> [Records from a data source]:
Segment Open
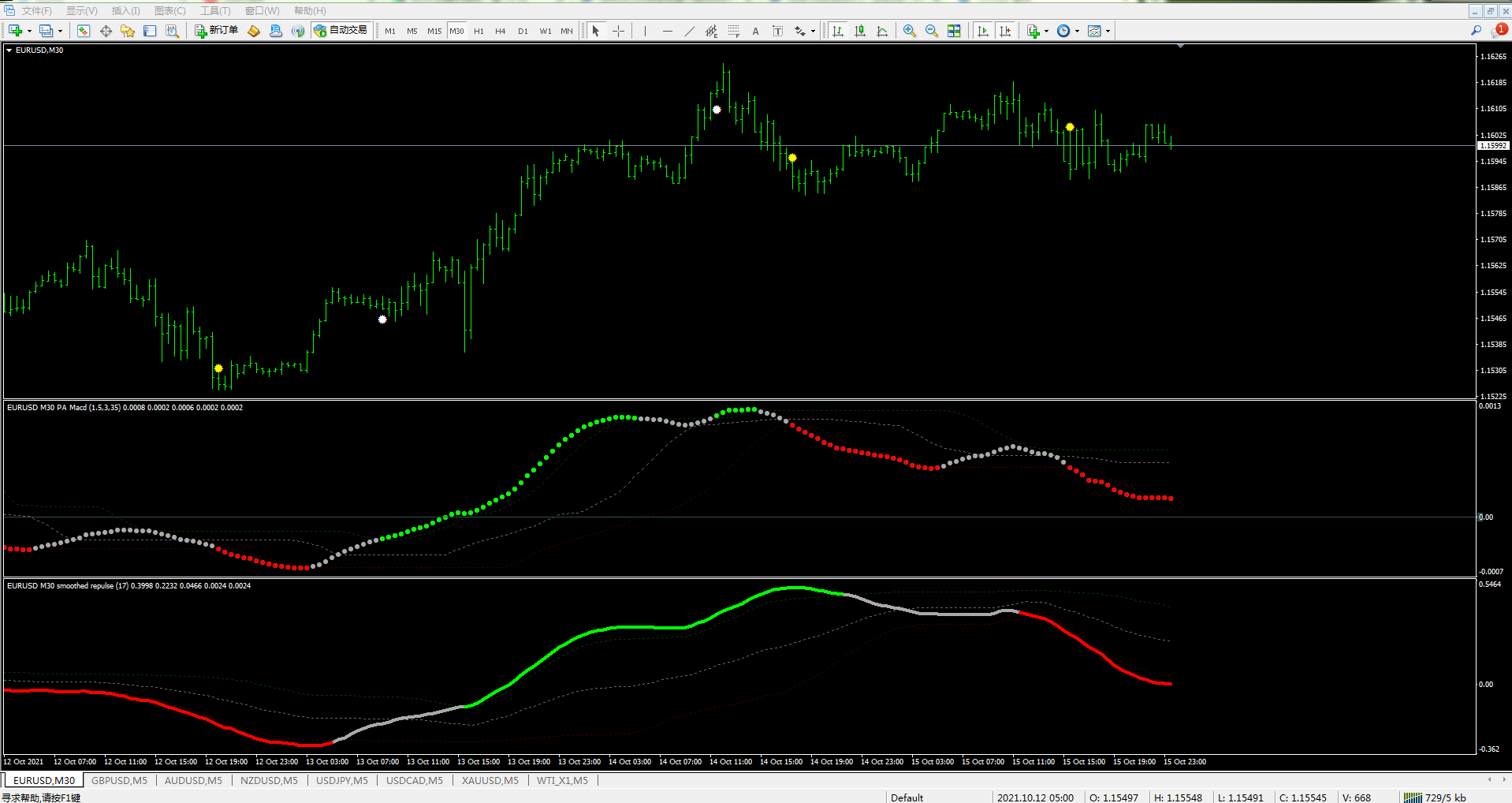Image resolution: width=1512 pixels, height=803 pixels.
Task: Toggle the 自动交易 auto trading button
Action: pyautogui.click(x=341, y=31)
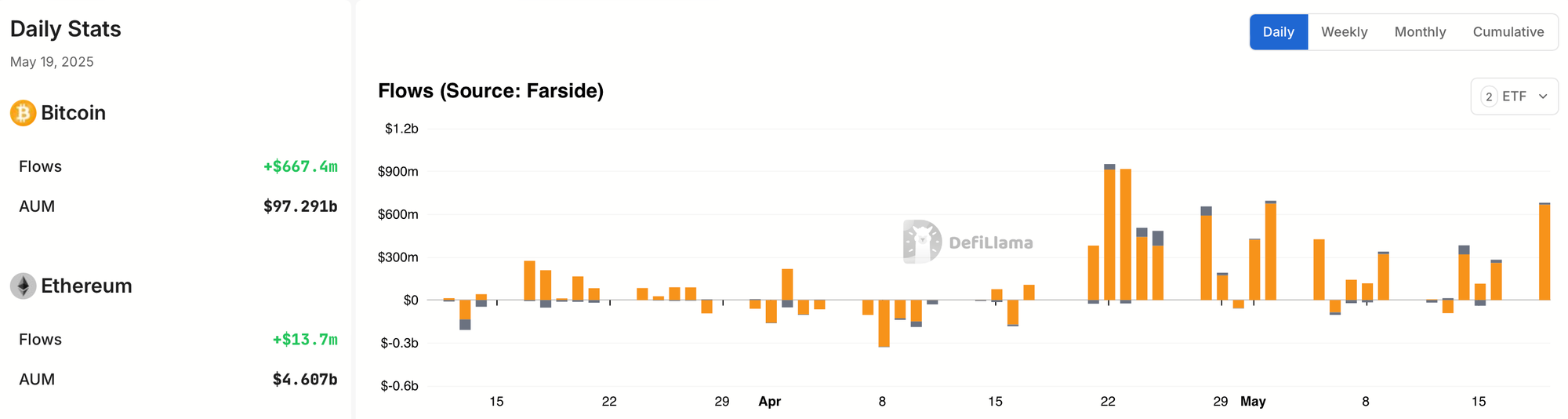Click the May label on the x-axis
The height and width of the screenshot is (419, 1568).
click(1253, 402)
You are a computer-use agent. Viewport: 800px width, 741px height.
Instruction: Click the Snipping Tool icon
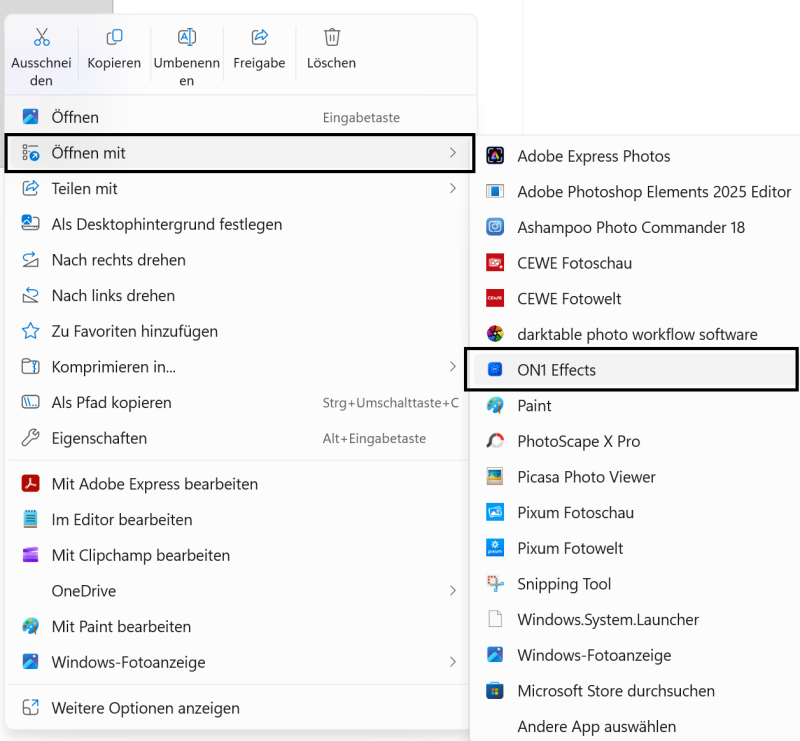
Segment Closed
> [INSTRUCTIONS TO FOLLOW]: Take the line with "You are a computer-use" and every line after it through the end of the data, and write only them out exactly, leaving out the pictures.

> [REPLY]:
You are a computer-use agent. Viewport: 800px width, 741px height.
Instruction: Click the Snipping Tool icon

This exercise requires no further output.